▶ What is required
Quote the records word for word, starting at the line that contains "Find the location" and ending at the line that contains "vibrate-icon is located", with both of those lines included. Leave the pictures out.

═══ Materials provided ═══

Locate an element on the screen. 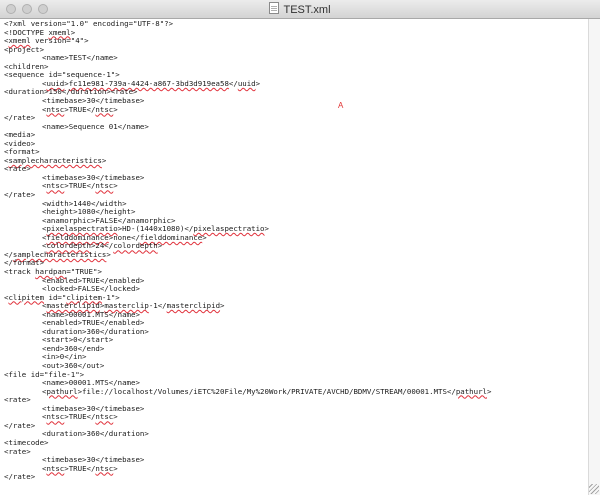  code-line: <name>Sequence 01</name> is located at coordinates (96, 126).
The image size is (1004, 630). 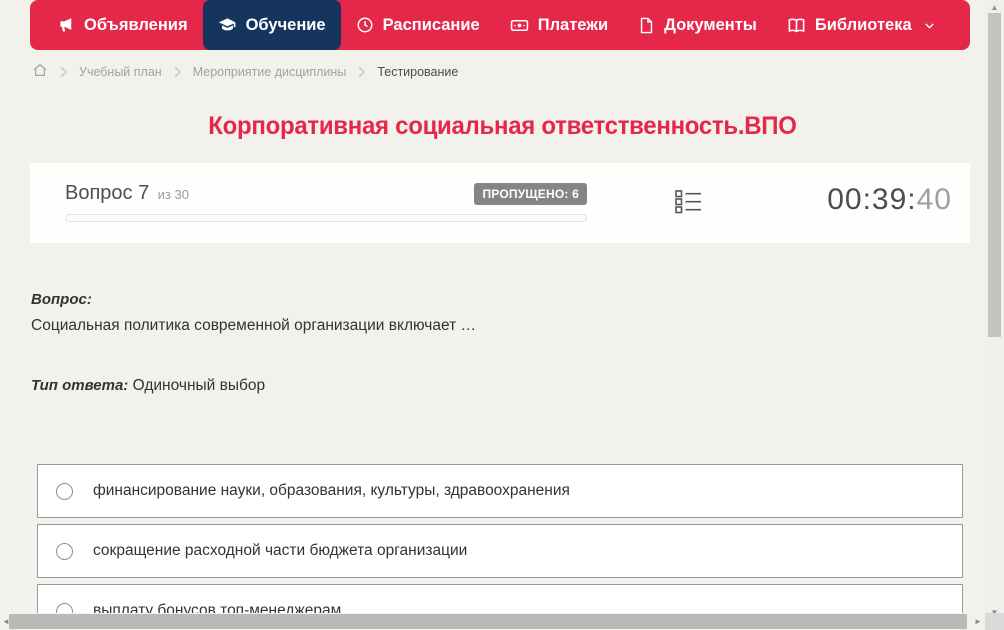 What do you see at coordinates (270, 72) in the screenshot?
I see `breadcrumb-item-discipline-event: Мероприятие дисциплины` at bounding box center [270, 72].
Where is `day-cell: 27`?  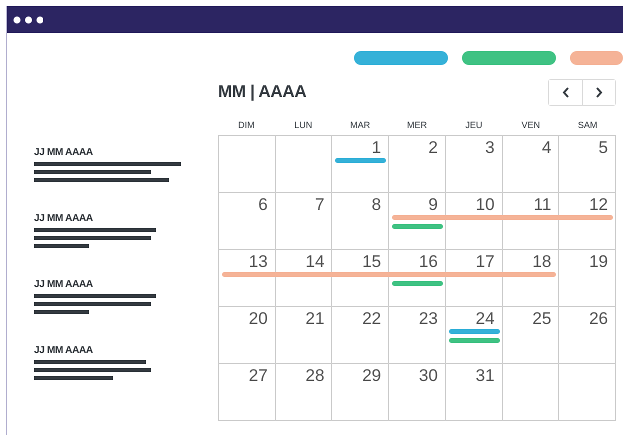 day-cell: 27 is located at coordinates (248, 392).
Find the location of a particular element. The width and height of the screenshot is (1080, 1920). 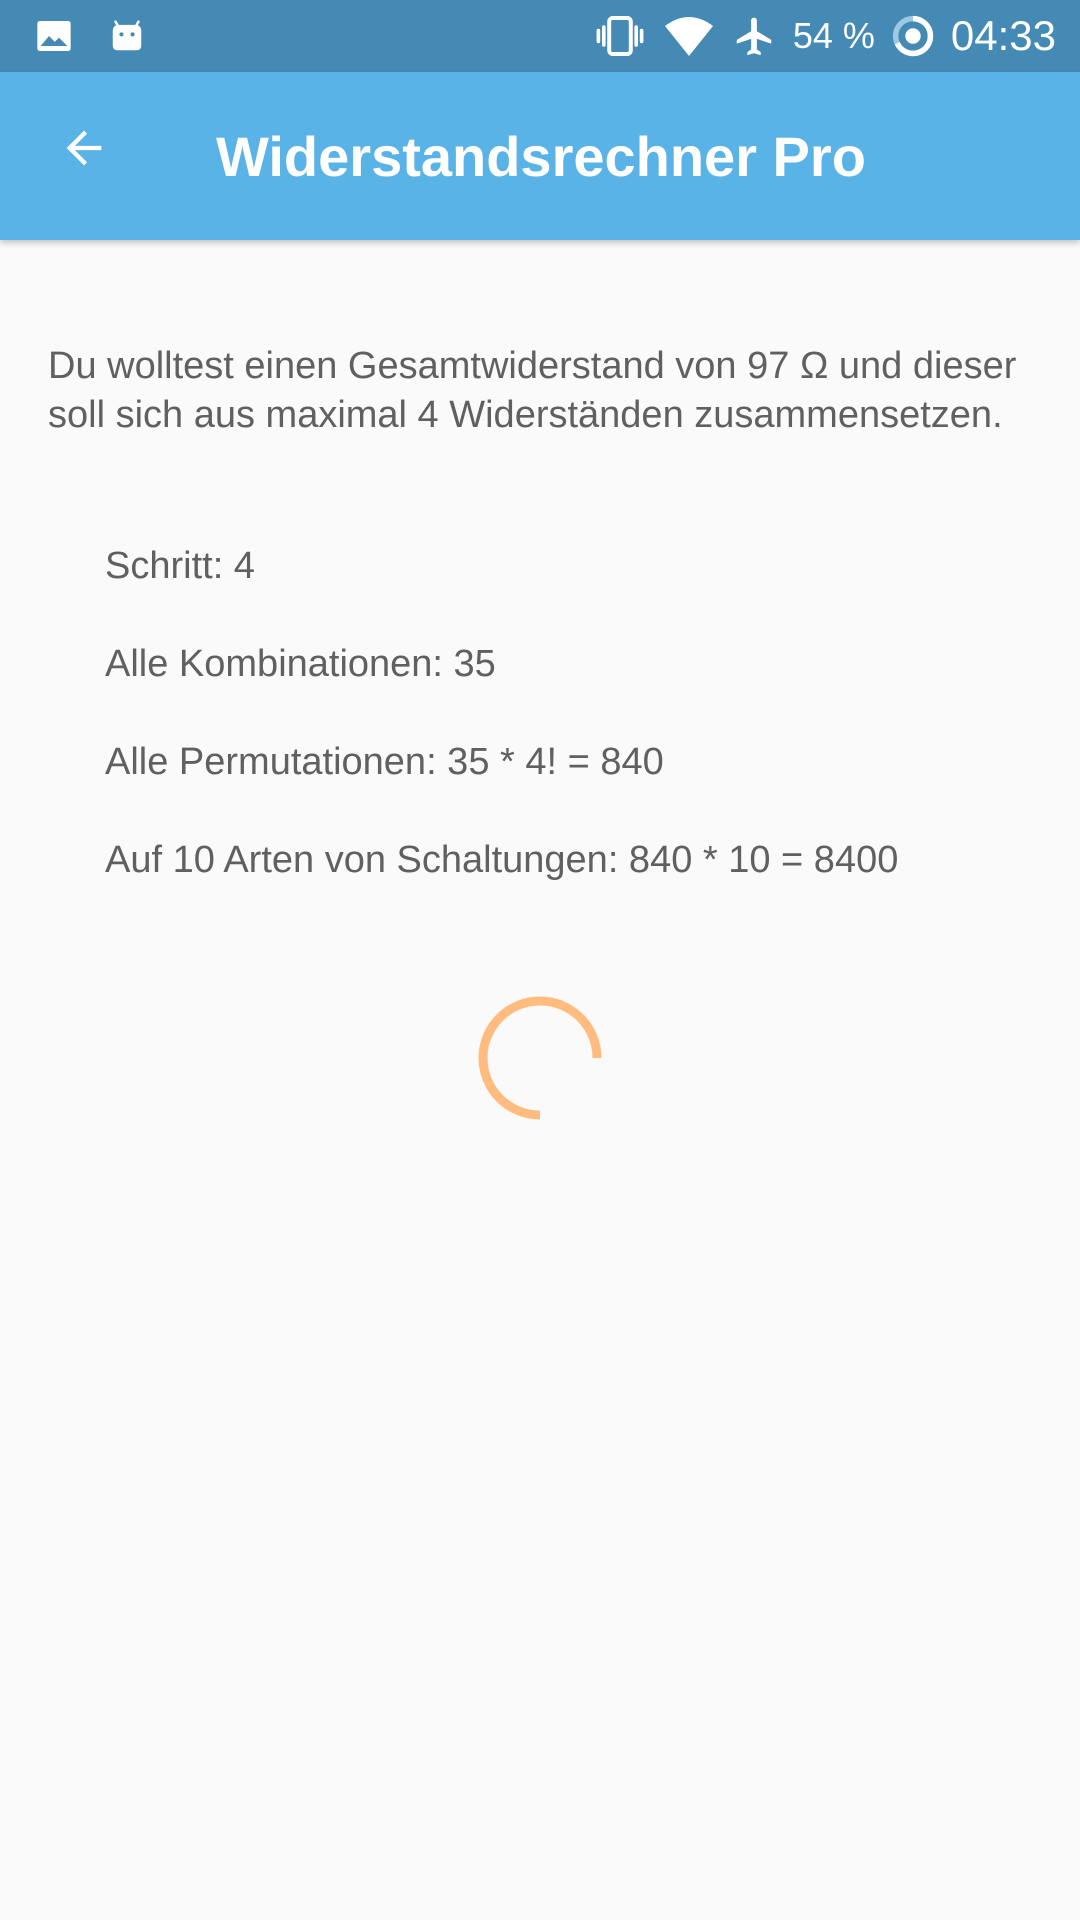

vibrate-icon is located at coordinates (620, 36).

═══
═══ Materials provided ═══

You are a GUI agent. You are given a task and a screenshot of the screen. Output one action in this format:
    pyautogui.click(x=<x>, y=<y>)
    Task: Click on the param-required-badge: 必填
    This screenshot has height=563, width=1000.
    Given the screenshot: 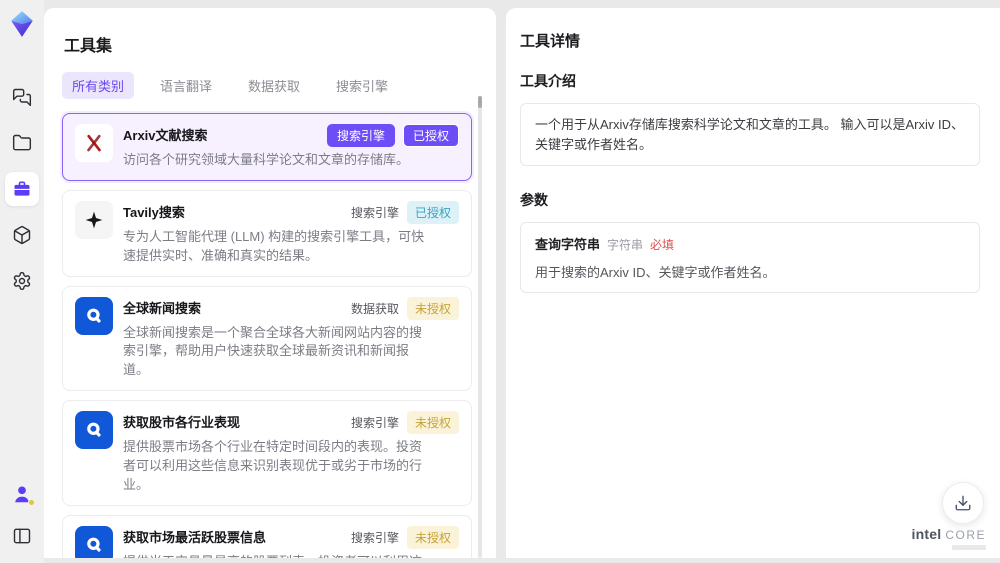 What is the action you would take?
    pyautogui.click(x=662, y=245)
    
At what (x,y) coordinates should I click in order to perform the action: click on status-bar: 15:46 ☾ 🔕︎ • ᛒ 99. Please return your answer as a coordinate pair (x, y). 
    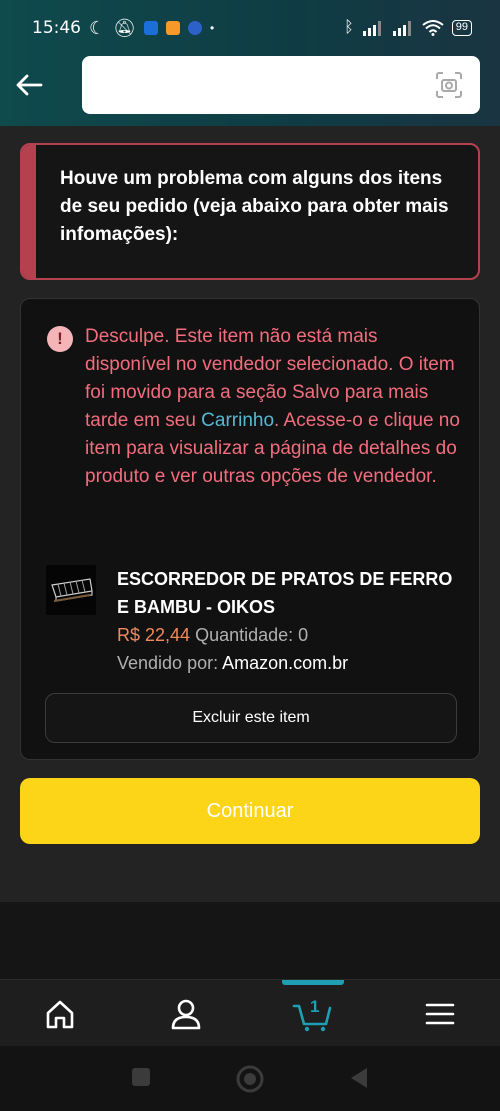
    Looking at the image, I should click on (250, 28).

═══

▶ Task output
Find the location of a particular element. The width and height of the screenshot is (1080, 1920). 

vibrate-icon is located at coordinates (620, 36).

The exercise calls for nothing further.